Start of TEXT SECTION

Theorem fin23lem19 10092

Description: Lemma for fin23 10145. The first set in 𝑈 to see an input set is either contained in it or disjoint from it. (Contributed by Stefan O'Rear, 1-Nov-2014.)

Hypothesis

Ref	Expression
fin23lem.a	⊢ 𝑈 = seqω((𝑖 ∈ ω, 𝑢 ∈ V ↦ if(((𝑡‘𝑖) ∩ 𝑢) = ∅, 𝑢, ((𝑡‘𝑖) ∩ 𝑢))), ∪ ran 𝑡)

End of TEXT SECTION
Start of RECORDS TO PROCESS

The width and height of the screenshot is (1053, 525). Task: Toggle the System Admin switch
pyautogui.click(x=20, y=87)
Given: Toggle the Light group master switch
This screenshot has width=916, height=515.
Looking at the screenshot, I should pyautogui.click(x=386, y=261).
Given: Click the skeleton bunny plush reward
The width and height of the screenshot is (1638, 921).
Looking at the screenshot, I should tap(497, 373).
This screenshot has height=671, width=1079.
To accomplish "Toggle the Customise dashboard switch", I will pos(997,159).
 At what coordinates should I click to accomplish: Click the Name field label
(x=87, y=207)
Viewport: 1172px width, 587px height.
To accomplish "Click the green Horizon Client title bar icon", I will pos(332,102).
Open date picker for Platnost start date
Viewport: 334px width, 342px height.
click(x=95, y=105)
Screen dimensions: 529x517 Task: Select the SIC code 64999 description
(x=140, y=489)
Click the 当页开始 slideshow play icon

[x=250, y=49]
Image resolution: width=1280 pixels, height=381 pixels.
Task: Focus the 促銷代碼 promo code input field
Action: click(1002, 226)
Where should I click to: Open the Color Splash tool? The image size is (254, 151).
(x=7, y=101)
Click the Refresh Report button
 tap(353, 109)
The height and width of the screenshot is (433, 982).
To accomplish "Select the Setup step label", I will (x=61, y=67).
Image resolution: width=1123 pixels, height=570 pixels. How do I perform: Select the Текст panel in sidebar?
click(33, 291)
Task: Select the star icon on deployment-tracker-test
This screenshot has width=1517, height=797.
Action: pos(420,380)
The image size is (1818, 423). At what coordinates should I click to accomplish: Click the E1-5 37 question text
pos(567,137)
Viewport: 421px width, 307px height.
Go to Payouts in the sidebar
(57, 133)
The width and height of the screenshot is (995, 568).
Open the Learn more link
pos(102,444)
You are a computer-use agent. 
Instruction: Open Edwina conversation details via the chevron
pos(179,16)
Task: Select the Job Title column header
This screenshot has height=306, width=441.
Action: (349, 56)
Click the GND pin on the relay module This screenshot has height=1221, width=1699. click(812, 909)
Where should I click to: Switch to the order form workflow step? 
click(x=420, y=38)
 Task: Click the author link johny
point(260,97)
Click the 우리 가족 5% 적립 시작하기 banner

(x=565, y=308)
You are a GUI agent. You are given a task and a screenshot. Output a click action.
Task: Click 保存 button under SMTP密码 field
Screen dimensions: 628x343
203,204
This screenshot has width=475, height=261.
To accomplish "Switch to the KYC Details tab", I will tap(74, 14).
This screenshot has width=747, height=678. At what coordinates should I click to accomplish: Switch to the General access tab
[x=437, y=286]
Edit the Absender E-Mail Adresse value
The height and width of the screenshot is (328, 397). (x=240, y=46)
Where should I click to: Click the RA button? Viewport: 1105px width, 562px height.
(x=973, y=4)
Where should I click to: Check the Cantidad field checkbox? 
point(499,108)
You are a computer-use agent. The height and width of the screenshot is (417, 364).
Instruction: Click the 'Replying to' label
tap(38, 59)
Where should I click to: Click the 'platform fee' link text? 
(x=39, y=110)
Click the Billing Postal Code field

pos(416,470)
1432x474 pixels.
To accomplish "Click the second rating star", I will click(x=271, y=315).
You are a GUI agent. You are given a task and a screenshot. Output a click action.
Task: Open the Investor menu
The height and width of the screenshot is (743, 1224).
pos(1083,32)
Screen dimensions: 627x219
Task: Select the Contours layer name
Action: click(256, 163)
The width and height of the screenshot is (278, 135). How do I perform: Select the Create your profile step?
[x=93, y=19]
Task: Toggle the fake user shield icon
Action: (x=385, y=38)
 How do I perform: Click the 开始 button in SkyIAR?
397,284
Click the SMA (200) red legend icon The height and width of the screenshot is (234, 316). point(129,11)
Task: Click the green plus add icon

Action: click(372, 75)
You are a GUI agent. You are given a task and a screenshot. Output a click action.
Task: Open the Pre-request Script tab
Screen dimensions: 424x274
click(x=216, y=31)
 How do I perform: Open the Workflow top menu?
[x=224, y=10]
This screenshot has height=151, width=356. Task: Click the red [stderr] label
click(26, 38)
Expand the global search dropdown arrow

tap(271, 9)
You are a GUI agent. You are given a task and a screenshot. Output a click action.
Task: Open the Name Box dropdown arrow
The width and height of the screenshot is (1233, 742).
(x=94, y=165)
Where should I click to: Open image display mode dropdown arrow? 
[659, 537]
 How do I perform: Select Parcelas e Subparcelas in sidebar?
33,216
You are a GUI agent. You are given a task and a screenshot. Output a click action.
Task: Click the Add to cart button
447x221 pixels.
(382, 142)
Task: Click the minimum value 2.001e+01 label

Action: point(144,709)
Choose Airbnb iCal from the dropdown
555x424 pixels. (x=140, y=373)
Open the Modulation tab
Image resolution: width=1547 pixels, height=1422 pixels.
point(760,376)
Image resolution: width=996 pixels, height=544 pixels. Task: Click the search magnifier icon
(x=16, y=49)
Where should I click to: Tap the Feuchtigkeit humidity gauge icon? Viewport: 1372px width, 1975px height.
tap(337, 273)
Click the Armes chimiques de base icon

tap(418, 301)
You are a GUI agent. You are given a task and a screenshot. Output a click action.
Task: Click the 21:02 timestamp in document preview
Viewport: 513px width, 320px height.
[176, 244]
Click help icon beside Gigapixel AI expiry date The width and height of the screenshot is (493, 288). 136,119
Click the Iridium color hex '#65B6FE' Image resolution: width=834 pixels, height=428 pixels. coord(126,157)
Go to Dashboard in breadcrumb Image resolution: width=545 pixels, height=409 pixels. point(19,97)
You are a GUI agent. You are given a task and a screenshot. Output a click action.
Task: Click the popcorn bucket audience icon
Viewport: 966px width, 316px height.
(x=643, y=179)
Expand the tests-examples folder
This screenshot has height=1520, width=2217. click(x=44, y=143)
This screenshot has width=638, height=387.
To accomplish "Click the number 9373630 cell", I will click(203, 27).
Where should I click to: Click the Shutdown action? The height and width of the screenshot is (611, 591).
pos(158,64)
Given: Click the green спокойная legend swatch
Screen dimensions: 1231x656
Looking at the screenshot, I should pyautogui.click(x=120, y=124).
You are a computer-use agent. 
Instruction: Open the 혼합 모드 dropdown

End of RECORDS TO PROCESS

TASK SET -
a – In the theorem page, give the stretch from "Description: Lemma for" through "Stefan O'Rear, 1-Nov-2014.)" again, replacing "disjoint" with "separate".
b – Copy every line of the rows that contains the string "dropdown".

LIST OF SOLUTIONS -
a –
Description: Lemma for fin23 10145. The first set in 𝑈 to see an input set is either contained in it or separate from it. (Contributed by Stefan O'Rear, 1-Nov-2014.)

b –
Expand the global search dropdown arrow
Task: Open the Name Box dropdown arrow
Where should I click to: Open image display mode dropdown arrow? 
Choose Airbnb iCal from the dropdown
Instruction: Open the 혼합 모드 dropdown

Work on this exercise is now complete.